Le calcul et la géométrie sont issus du tissage et de la construction – c’est-à-dire d’arts qui consistent à lier entre eux des éléments (fils, perles, pierres, pailles, etc.) qui étaient auparavant séparés. Dans une conception scientiste du monde, ces outils ont contribué à réduire toute la réalité à ce qui est mesurable et visible – dans ce mouvement, nous devenons nous aussi mesurables, rien de plus que des corps-machines, ou un paquet de viande doté d’un cerveau. On dit des plus belles fleurs qu’elles paraissent être de plastique. La réalité virtuelle est plus réelle que la réalité elle même. Pourtant, si on tient compte de l’origine de ces outils, la perspective mathématique peut redevenir un moyen de connecter les êtres et les choses et, par là, de rendre manifeste l’invisible plutôt que simplement décrire la superficie. Si on comprend le calcul de cette manière, on peut aussi envisager que l’instinct ou l’intuition sont des capacités de calcul ultra-rapide, d’évaluation supersoniques de l’environnement présent.
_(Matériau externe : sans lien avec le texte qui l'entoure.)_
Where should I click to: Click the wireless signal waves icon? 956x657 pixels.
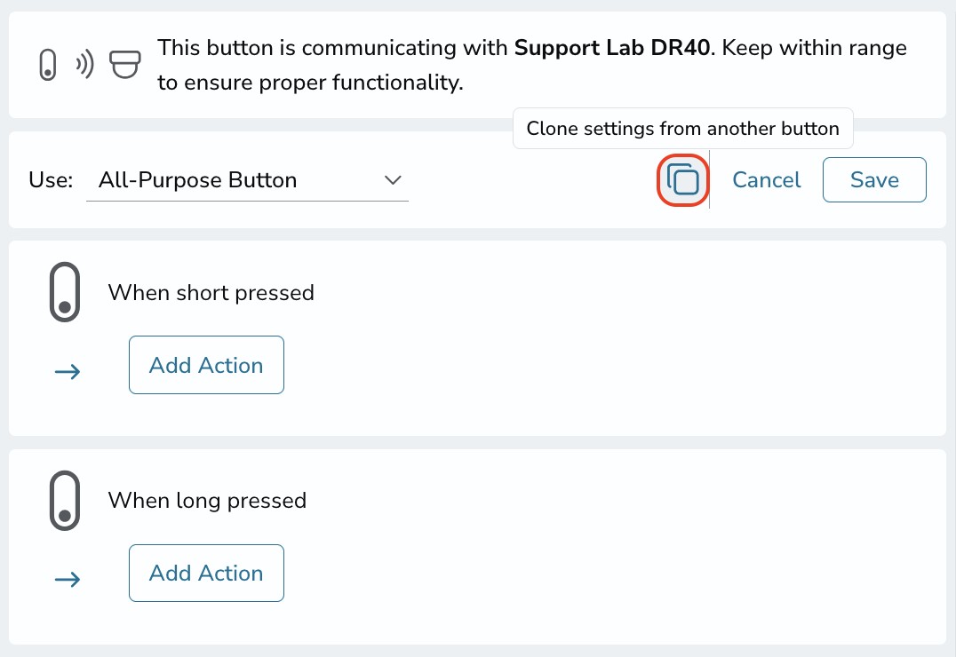click(x=84, y=65)
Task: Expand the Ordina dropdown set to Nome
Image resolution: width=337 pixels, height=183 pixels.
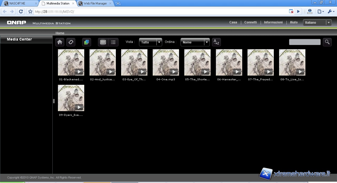Action: click(x=195, y=42)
Ne dit-on pas régulièrement que l’art émane de l’inspiration comprise comme une forme d’intuition ? Mnémosyme est la divinité du souvenir mais aussi la mère des muses (d’où musée, musique…), c’est-à-dire des arts. On peut ainsi comprendre l’art, quand il est honnête, comme la représentation métaphorique d’une compréhension des conditions présentées par le passé et réitérées dans le présent. C’est d’ailleurs l’étymologie de mémoire, la réitération du souvenir. L’art est là pour nous montrer ce qu’on ne voit pas, nous indiquer ce qu’on a oublié, connecter ce qui nous parait séparé. En anglais « remember » signifie se souvenir mais aussi remembrer – faire Un, devenir Tout.
Dans une conception cyclique du temps, suivant l’apparition des astres dans le ciel, on ne va pas de la gauche vers la droite, mais bien à l’envers, de la droite vers la gauche. Il s’agit donc d’une perspective dans laquelle il ne s’agit pas tant d’avancer en direction du futur, mais de remonter les aiguilles de la montre, de retourner vers le passé (qui se reproduit perpétuellement) pour pouvoir avoir un avenir : de devenir des ancêtres, ou du moins apprendre à le faire.
Comprendre que le temps n’existe pas, qu’il est une idée correspondant à une conception du monde et à une philosophie dualiste nous donne la possibilité d’alimenter des paires duales et non duelles : les paradoxes peuvent s’épanouir et donner corps à qui nous sommes, sans nécessité de libération ni de culpabilité, par-delà le bien et le mal.